Quatre ans ans plus tard, elle publie au Québec une version amincie sous le pseudonyme de Marthe des Serres (Ducharme, Montréal, 1924, 69 p.) : elle a supprimé la seconde partie constituée de poèmes rimés, avec raison, puisqu’ils n’ajoutent rien. 

La solitude est au cœur de ce recueil, bien qu’elle ne soit jamais nommée. L’auteure, dans presque tous les poèmes, raconte la souffrance que lui impose un amour perdu. Que s’est-il passé? Il semble qu’elle n’a pas su le reconnaitre quand il s’est présenté : « Qu’ai-je fait ?... T’ai aimé, sans t’en parler, / Sans me le dire à moi-même / Qui voulais rester étrangère à tant de richesse ». (Triste) Un jour, son amoureux est parti : « L’autre soir je suis allée l’attendre au bord du chemin. / J’avais mis ma robe de velours noir à manches courtes / Toute fraîche d’un parfum sentant bon la verveine. / Mais il n’est pas venu... Il n’est plus revenu. (Et si parfois...) Et elle reste là à cuver sa peine, du moins ses regrets, son sentiment de perte : « Seule, magnifiquement seule, / Je marche au petit bonheur des jours / Immenses et vides / Qui recommencent toujours, toujours, / Une ombre parfois galope à mes côtés. / Ah ! c’est toi, ma peine? » (Eux autres) Ne reste que le loisir de rejouer indéfiniment le passé dans l’imaginaire.

Tous les poèmes, ou presque, reprennent cette trame avec peu de variations.
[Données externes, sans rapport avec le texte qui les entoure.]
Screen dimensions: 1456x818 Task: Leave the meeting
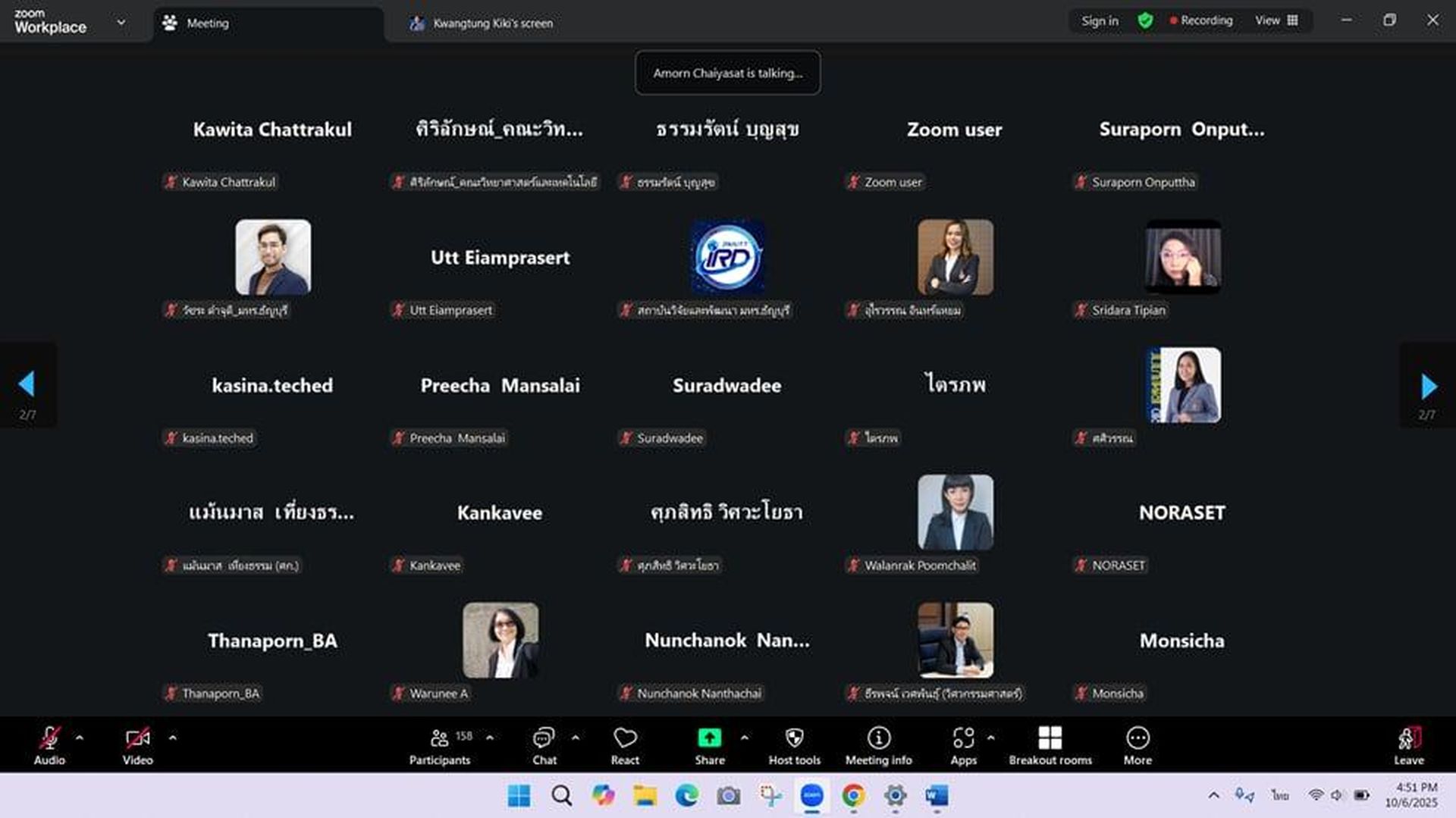tap(1408, 746)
Tout au plus s’y mêlent la nature et quelques souvenirs du passé. Comme en témoignent les passages cités, cette poésie au ton élégiaque distille une douce tristesse, sans grands éclats romantiques, même si on ne parle que d’amour déçu.
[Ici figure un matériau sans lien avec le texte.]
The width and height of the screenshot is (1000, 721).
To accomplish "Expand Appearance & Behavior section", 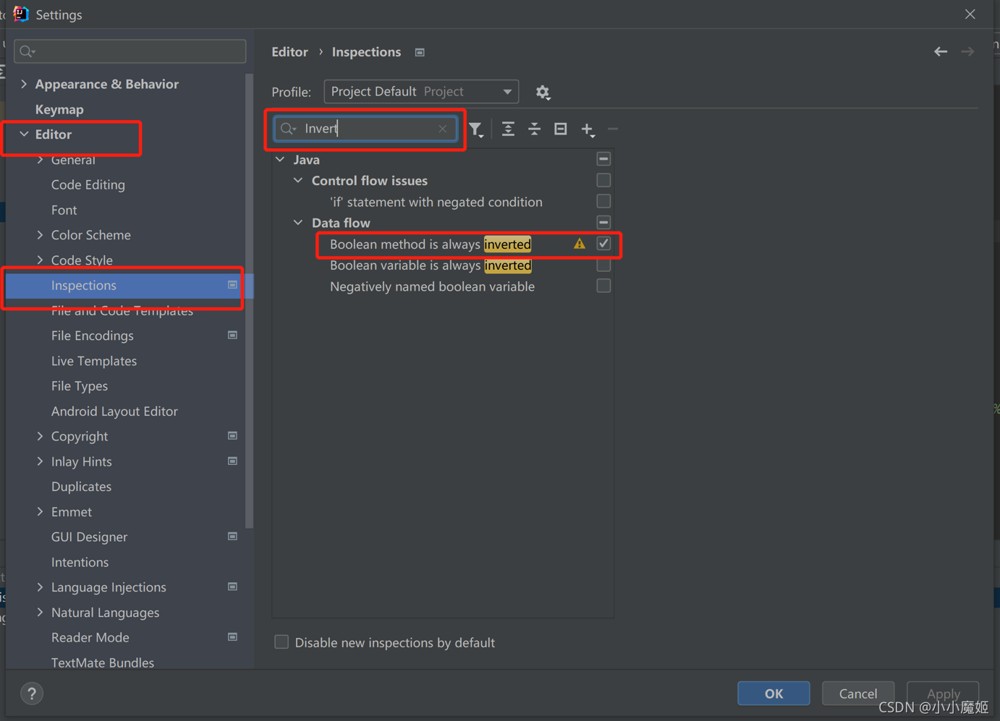I will [x=24, y=84].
Voir aussi Châteaux de cartes 


Je veux, je veux rêver

Voici ma chevelure que tu épuises 
Sur tes immobiles genoux.
Voici le manteau gris de ma peine grise. 
Qui étouffe le bruit de mes soupirs 
Promenant à peine, le soir,
Au long des routes, leurs voix d’enfants.
Et puis voici mon cœur, mon cœur indécis 
Depuis qu’il porte en soi 
Le secret de mille choses.

Je veux, je veux rêver.

vers
Version québécoise sous le pseudonyme de Marthe des Serres


19 juillet 2019

L’huis du passé

Madame Boissonnault (Marie Dumais), L’huis du passé, Montréal, Chez l’auteure, 1924, 208 pages (Préface de l’abbé Auguste La Palme)

 « Pour servir religion et patrie, Madame Boissonnault, avec la grâce de la femme, l’amour de la mère, l’enthousiasme d’une Canadienne sincèrement éprise, nous révèle un poète d’une rare qualité. » (La Palme)
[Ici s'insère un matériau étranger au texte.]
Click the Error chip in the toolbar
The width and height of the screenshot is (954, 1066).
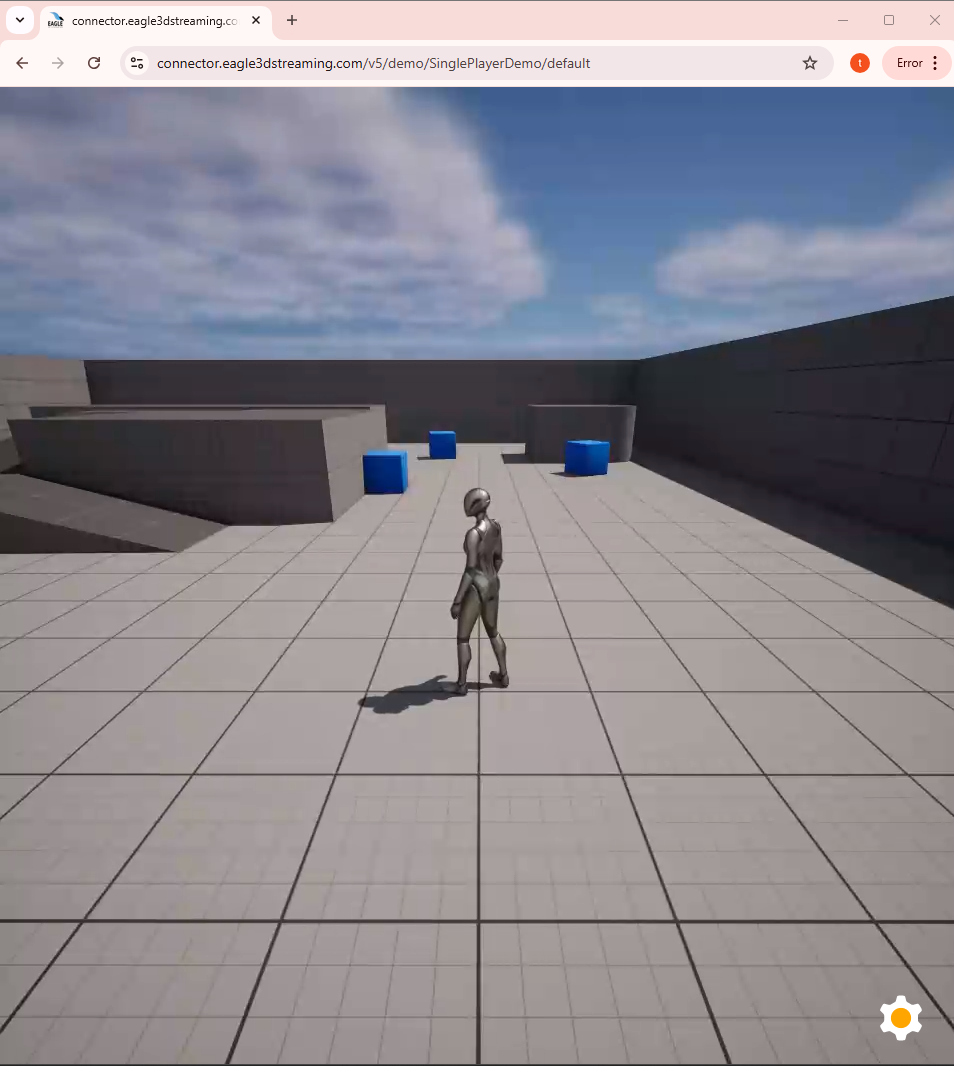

On trouve deux poèmes liminaires, l’un écrit par un lieutenant-colonel français d’Hyères et l’autre par l’auteure. Ce dernier donne son titre au recueil, L’huis du passé. « J’ouvre l’huis du passé – rien autre ne vaut guère – / Ton prisme, souvenir, rend les vieux jours si beaux! » Elle avait 66 ans lorsqu’elle publie ce recueil.

Le recueil compte quatre parties non titrées, mais qui auraient pu s’appeler : Religion, Amour de mon pays, Maternité, Souvenirs heureux.

Quelques titres de poèmes devraient suffir à donner une bonne idée de la première partie : L’église, Fête-Dieu, Pentecôte, L’angélus, Merci, Seigneur!... « La vie a des rayons, des étoiles, des ombres, / Des averses de pleurs : tribut officiel; / Après les jours de paix nous viennent les jours sombres, / Et puis viendra le ciel! »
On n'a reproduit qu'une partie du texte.